◆ **SET TASKS**:
A - Could you update the thpmaps thread from "Oh dear sorry" down to "finish the job." and give that part again with "documentation" changed to "docs"?
B - Which navigation links are shown in square brackets near the top of the thpmaps thread?

◆ **PAGE EXCERPT**:
□ □ □ □

Re: [PATCH v2] tools/mm: Add thpmaps script to dump THP usage info

[Date Prev][Date Next][Thread Prev][Thread Next][Date Index][Thread Index]

 



On 12/01/2024 19:14, John Hubbard wrote:
> On 1/12/24 02:00, Ryan Roberts wrote:
>>> ...
>>> After spending a day or two exploring running systems with this, I'd
>>> like to suggest:
>>>
>>> 1) measure "native PMD THPs" vs. pte-mapped mTHPs. This provides a lot
>>> of information: mTHP is configured as expected, and is helping or not,
>>> etc.
>>
>> There is a difference between how a THP is mapped (PTE vs PMD) and its size. A
>> PMD-sized THP can still be mapped with PTEs. So I'd rather not completely filter
>> out PMD-sized THPs, if that's your suggestion. But we could make a distinction
> 
> It's not...
> 
>> between THPs mapped by PTE and those mapped by PMD; the kernel interface doesn't
>> directly give us this, but we can infer it from the AnonHugePages and *PmdMapped
>> stats in smaps.
> 
> Yes, that would be excellent!
> 
>>
>>>
>>> 2) Not having to list out all the mTHP sizes would be nice. Instead,
>>> just use the possible sizes from /sys/kernel/mm/transparent_hugepage/* ,
>>> unless the user specifies sizes.
>>
>> This is exactly what the tool already does. Perhaps you haven't fully understood
>> the counters that it outputs?
> 
> Oh yes, we are in perfect agreement about my not understanding these
> counters. :) I'd even expound upon that a bit: despite having a fairly
> good working understanding the mTHP implementation in the kernel;
> despite reading and re-reading  the thpmaps documentation and peeking a
> number of times at the thpmaps script; and despite poring over the
> thpmaps output, I am still having a rough time with these counters.
> Mainly because there is a set of hidden assumptions, many of which are
> revealed below.

Oh dear sorry about that. Thanks for sticking with it and helping me get it right...

> 
> But it's actually just a few key points that were missing from the
> documentation, plus the ability to clearly see the pte-mapped parts. And
> your proposed changes below look great; I've got a few more to add and
> that should finish the job.

□ □ □ □

[Records for finding items]
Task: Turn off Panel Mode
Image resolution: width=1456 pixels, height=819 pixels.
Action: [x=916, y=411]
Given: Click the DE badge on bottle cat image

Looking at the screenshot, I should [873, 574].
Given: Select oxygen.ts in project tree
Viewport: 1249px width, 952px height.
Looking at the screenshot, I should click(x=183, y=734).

□ □ □ □

◆ **ANSWERS**:
A -
Oh dear sorry about that. Thanks for sticking with it and helping me get it right...

> 
> But it's actually just a few key points that were missing from the
> docs, plus the ability to clearly see the pte-mapped parts. And
> your proposed changes below look great; I've got a few more to add and
> that should finish the job.

B -
Date Prev
Date Next
Thread Prev
Thread Next
Date Index
Thread Index